Вероника положила голову ему на плечо. Слава богу, отец за весь последний год не поднимал на нее руку. Забастовка была общенациональной, а не только в Истоне, и к тому же давно уже бастовали кирпичные заводы Брамптона, так что отцу хватало проблем.
– Он не жесток со мной, потому что у него есть ты, мой бедный брат.
Оба замолчали. Справа от лужайки в темноте смутно вырисовывались дальние конюшни, однако Оберон слышал доносящиеся оттуда фырканье охотничьих лошадей, перестукиванье копыт в стойлах. В деревьях ухала сова.
– Как ты думаешь, он напал на Вейни?
Вероника резко повернулась.
– Ради бога, Об, нет и еще раз нет! Ты выдумываешь сцены, как в романах. Перестань думать об этом.

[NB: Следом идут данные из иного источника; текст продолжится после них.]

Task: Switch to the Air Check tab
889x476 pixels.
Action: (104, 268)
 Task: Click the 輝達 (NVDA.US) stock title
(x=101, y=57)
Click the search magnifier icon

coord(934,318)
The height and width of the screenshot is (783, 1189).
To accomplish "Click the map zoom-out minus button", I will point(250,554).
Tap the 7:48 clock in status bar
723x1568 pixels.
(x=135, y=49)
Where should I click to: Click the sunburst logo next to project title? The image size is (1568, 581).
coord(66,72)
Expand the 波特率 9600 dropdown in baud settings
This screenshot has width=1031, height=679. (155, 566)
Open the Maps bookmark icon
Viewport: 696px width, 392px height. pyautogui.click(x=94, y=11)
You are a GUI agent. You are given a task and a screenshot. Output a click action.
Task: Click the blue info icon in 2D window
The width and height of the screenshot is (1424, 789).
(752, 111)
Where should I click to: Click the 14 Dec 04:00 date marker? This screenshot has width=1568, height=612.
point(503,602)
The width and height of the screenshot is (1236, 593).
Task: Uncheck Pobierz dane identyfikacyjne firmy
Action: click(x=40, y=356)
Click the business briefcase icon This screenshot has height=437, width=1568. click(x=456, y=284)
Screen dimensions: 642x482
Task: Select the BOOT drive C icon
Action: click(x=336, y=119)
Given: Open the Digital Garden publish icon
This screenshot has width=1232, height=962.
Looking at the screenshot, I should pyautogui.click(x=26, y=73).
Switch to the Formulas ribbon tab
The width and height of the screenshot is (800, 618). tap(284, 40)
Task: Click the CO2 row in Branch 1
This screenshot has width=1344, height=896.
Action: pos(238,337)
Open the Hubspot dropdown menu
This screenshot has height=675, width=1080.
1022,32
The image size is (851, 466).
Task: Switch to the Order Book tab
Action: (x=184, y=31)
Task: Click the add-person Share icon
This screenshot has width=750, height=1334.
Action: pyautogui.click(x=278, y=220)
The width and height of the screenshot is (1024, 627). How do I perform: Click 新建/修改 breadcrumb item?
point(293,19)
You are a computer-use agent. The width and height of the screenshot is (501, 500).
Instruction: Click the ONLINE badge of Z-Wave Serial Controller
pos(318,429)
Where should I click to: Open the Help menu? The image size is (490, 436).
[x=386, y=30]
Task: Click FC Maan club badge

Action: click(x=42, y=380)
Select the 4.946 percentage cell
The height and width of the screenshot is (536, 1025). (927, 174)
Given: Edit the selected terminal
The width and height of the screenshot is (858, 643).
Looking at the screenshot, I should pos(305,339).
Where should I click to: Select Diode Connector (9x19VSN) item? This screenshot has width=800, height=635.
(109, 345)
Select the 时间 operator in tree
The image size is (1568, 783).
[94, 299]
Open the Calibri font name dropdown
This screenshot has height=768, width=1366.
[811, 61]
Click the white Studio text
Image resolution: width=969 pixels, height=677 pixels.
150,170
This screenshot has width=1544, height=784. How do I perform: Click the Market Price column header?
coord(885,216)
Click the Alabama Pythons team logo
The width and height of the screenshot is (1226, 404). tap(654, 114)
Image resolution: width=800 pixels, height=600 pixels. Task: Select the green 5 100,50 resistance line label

Он старался стряхнуть воспоминание.
– Вер, будь счастлива. Ричард – хороший человек. Ты можешь доверять ему. Он, может быть, даже не будет возражать против твоих собраний, никогда не знаешь.
– Он выбрал путь солдата. Это значит сражаться и убивать.
Оберон почувствовал, что она снова дрожит. Поднимался ветер. Она продолжала:
– Ладно, не важно, он будет подолгу отсутствовать, и в любом случае дело еще не сделано и у меня есть пока время оставаться самой собой.